Cher réalisateur Feltri,
En ces jours-ci, nous ne parlons de rien de plus que la rencontre entre Donald Trump et Vladimir Poutine en Alaska. Cependant, il me semble que l'attitude de la presse et des médias occidentaux est presque uniformément négative, comme s'il y avait quelque chose de mal quittant et parlez. Je voudrais comprendre son opinion, parce que je fais confiance à son jugement: y a-t-il vraiment une raison de tant d'alarme ou, au contraire, ne pourrait pas être le début de quelque chose de positif?

Francesco Ricci

Cher Francesco,
Le scepticisme qui domine les commentaires des journaux occidentaux et des téléviseurs sur le sommet entre Trump et Poutine qui ne me surprend pas: depuis des années, tout ce que Trump a fait, cela a été estampillé comme un néfaste, inutile ou même dangereux, simplement parce qu'il le fait. Il s'agit d'une réflexion conditionnée, pas d'une analyse. Au lieu de cela, si nous abandonnons les préjugés, la réunion en Alaska doit être lue pour ce qu'elle est: une étape préliminaire indispensable pour commencer une véritable négociation sur la guerre en Ukraine.

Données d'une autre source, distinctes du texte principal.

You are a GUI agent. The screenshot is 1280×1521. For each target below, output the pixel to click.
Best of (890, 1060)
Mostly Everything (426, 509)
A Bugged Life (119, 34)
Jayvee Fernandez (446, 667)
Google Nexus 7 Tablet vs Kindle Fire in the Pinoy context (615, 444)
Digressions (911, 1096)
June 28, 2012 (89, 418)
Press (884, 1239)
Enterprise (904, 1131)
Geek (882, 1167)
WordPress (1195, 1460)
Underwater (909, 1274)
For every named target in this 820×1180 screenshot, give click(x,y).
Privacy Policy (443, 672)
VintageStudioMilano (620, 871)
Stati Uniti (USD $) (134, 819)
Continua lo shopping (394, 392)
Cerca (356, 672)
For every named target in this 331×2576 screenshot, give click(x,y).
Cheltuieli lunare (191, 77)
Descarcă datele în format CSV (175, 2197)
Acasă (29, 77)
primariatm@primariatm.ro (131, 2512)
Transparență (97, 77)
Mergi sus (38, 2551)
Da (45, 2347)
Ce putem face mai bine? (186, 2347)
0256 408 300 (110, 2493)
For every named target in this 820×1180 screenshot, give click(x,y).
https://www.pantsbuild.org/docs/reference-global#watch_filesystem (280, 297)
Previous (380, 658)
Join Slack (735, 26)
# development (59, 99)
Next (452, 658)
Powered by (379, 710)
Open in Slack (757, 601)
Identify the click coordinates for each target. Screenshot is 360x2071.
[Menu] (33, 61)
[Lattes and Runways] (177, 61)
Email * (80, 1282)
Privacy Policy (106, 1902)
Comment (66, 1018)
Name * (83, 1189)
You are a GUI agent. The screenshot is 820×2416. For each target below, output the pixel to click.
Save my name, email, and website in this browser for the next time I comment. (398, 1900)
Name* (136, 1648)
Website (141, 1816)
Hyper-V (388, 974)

C'est une réunion pour briser la glace, et je ne le dis pas au hasard. L'image du dégel rappelle la guerre froide, lorsque deux blocs ennemis, bien qu'ils ouvrent les canaux de dialogue pour éviter de sauter. Aujourd'hui, la relation entre Moscou et l'Occident, incarnée par les États-Unis, est complètement gelée: Poutine n'a plus rencontré de leader occidental ces dernières années. Ce sommet sert à briser cette dalle de glace.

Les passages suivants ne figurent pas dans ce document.